YOUR TASK
Where in the records does the word "agent" appear? Copy each line that holds it.

MATERIAL FOR THE TASK
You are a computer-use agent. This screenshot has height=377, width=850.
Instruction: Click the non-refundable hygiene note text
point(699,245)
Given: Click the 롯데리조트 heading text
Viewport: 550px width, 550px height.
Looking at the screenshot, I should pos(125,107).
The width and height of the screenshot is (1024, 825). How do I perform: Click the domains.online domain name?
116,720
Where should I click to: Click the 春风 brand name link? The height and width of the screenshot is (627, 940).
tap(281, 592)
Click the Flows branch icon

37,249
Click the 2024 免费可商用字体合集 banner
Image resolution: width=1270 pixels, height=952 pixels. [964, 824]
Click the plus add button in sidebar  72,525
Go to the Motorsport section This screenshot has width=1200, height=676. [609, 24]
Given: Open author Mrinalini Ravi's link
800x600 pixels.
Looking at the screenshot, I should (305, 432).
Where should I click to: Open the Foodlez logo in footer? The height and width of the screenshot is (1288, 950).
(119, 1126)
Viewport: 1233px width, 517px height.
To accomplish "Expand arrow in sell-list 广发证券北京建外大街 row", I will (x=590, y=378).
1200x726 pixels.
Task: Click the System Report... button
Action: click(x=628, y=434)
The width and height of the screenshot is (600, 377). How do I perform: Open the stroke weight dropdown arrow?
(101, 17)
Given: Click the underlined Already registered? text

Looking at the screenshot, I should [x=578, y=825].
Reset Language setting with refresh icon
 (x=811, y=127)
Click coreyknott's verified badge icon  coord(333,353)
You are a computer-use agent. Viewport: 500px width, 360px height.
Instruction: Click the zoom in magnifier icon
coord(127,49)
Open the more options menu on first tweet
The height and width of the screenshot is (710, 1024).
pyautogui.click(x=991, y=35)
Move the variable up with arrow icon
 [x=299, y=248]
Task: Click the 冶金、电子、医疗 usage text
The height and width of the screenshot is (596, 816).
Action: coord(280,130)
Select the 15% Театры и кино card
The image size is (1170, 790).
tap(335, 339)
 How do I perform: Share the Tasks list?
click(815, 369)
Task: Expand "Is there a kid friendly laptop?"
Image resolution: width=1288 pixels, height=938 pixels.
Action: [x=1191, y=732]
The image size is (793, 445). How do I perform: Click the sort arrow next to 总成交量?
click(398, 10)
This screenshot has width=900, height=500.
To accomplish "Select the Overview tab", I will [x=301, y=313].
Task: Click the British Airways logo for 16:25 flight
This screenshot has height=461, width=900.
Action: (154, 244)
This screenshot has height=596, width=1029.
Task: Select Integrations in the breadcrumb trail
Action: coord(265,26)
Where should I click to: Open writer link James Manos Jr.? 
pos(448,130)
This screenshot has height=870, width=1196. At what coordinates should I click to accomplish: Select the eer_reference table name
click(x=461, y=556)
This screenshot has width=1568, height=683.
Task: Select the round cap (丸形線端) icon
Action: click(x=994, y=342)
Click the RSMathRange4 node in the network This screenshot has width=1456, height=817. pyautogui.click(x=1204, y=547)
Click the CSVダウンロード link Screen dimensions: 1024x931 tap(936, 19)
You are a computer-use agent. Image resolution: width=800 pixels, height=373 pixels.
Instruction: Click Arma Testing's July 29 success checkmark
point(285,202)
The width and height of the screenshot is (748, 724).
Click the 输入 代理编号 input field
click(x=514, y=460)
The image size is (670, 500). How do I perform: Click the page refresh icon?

PROBLEM SOLUTION
You are a computer-use agent. This screenshot has height=377, width=850.
You are a computer-use agent. Viewport: 500px width, 360px height.
You are a computer-use agent. Image resolution: width=800 pixels, height=373 pixels.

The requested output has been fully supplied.